Reproduce the records word for word, beginning with the line that contains "The height and" and continuing through the end of the records. Leave the pictures out of your answer.

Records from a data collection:
::::::::::
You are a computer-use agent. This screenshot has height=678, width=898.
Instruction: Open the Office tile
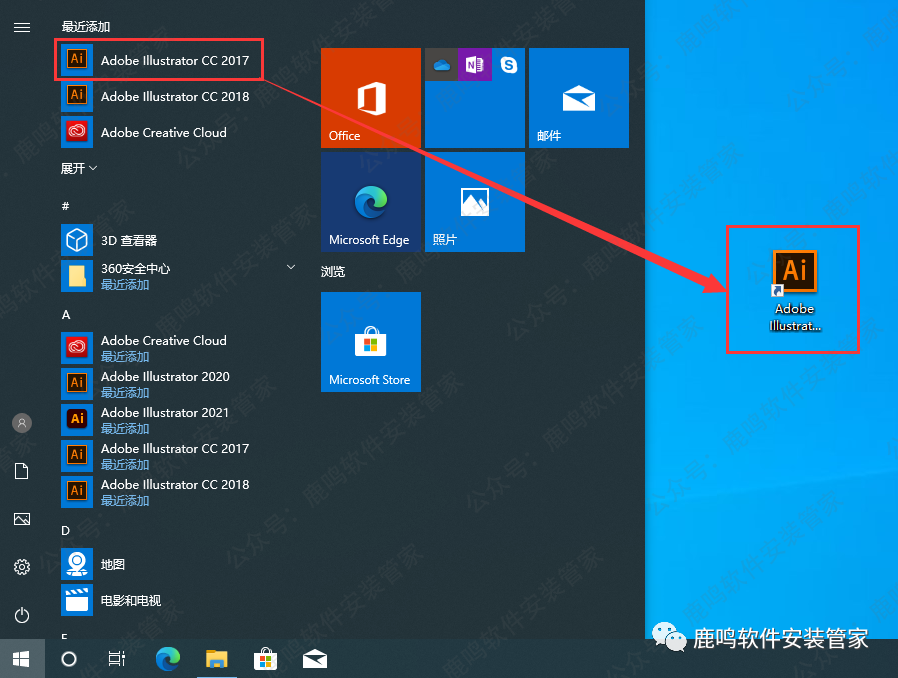[370, 98]
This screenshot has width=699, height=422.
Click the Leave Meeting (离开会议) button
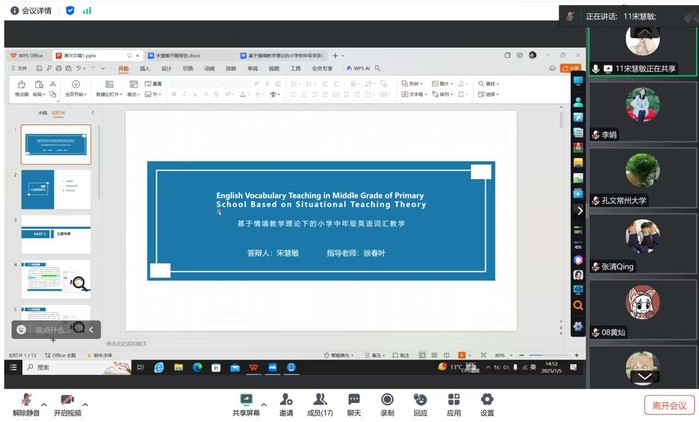point(668,405)
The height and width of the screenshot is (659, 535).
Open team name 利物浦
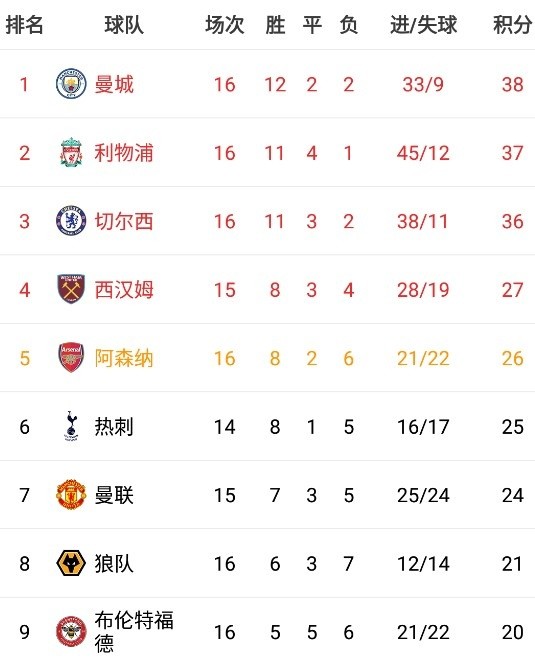tap(124, 153)
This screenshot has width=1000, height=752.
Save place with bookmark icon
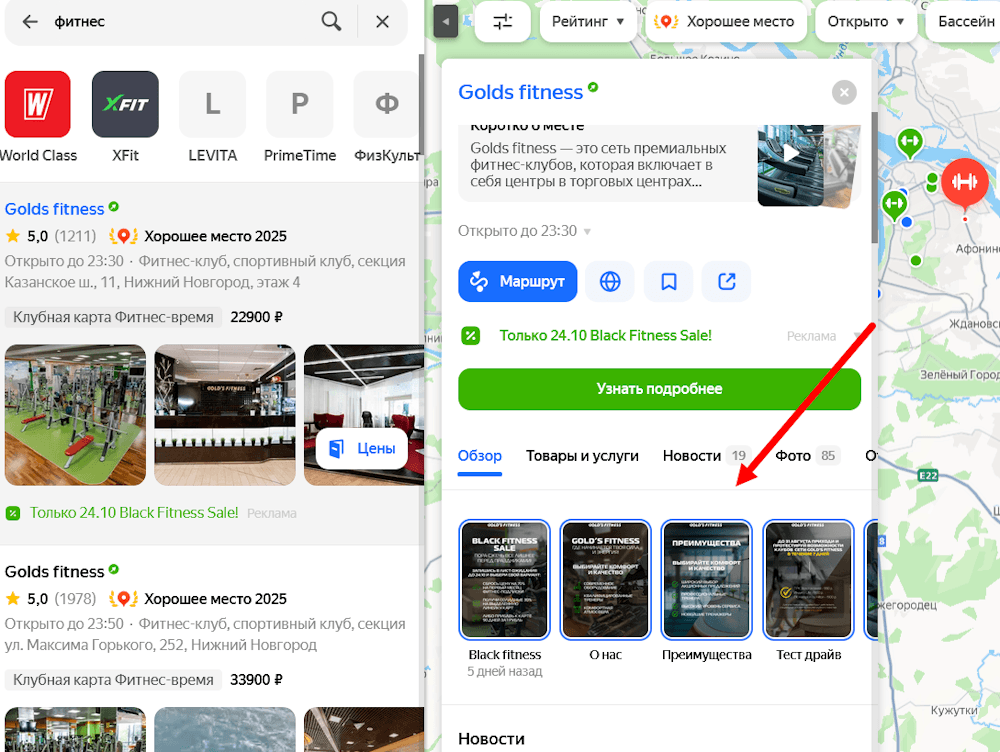(x=668, y=281)
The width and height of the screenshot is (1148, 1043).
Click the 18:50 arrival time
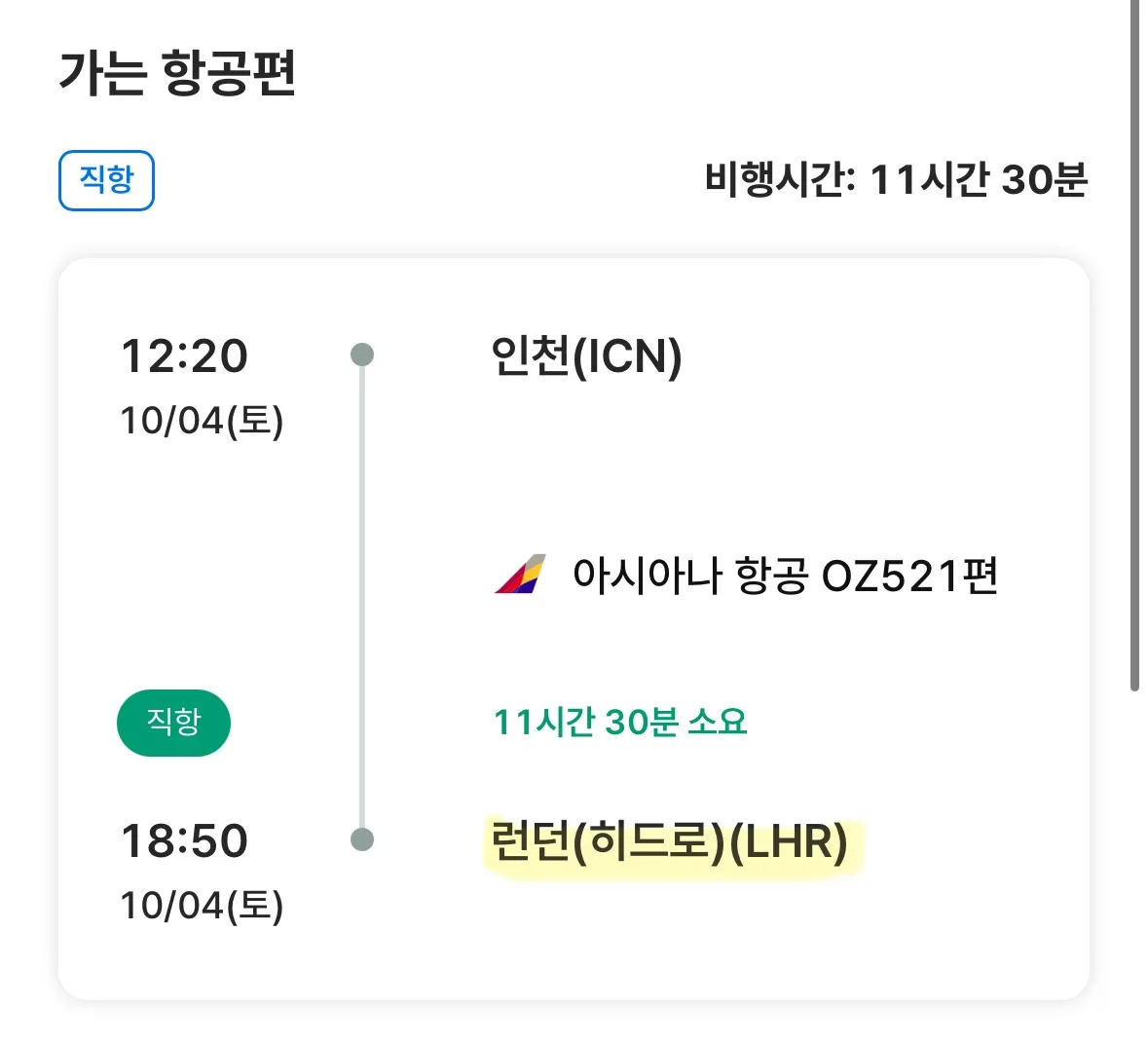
::::::::::
[EXPECTED ANSWER]
The height and width of the screenshot is (659, 535).
Open team name 利物浦
tap(124, 153)
This screenshot has width=1000, height=752.
Save place with bookmark icon
(x=668, y=281)
The width and height of the screenshot is (1148, 1043).
Click the 18:50 arrival time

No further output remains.